The statistical analysis was performed in R and RStudio (version 1.3.1093, Boston, MA). Before analysis, each feature was normalized using the Z-score. Then, a line of within-cluster sums of squares was drawn to determine the number of clusters (Supplementary Material 3). A hundred times repeated k-means clustering of tumors and radiomic characteristics were used to separate potentially clinically important cohorts and displayed in an extra heatmap, which also included the hierarchical approach, to cluster the tumors in an unsupervised manner. The outcome of clustering visually was further validated using the t-distributed stochastic neighbor embedding (t-SNE) algorithm, one of the unsupervised approaches for descending dimension.

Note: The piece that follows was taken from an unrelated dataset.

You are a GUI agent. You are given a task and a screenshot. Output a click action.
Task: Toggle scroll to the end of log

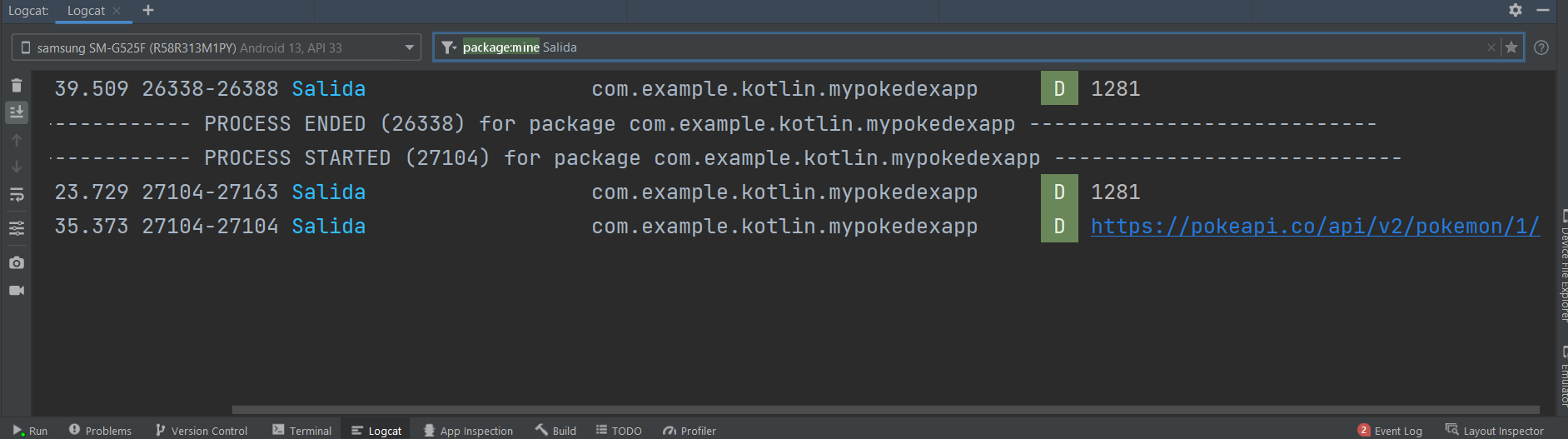point(17,112)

The least absolute shrinkage and selection operator (LASSO) regression algorithm was used to exclude the redundant features and identify the most relevant features for the differentiation between cluster groups using the “glmnet” package in R [17]. The reduced heatmaps were created for the final feature set. The heatmaps were all created using the “ComplexHeatmap” package in R [18].

Based on the essential features chosen, the unsupervised clustering results were examined quantitatively and visually. Then, the demographic data, image quality, and contract phase between clusters were analyzed. Using a Chi-squared test, it was determined whether there was any link between clinical parameters, pathologic parameters, and qualitative radiological features and the previously identified clusters. SPSS statistical software (version 21.0, IBM Corp., Armonk, NY) was used for statistical analysis, and the measurement data were expressed as x ± s. The Chi-square test was used for the comparison of all categorical variables and the t-test was used for dimensional data. A P-value of below 0.05 was considered statistically significant.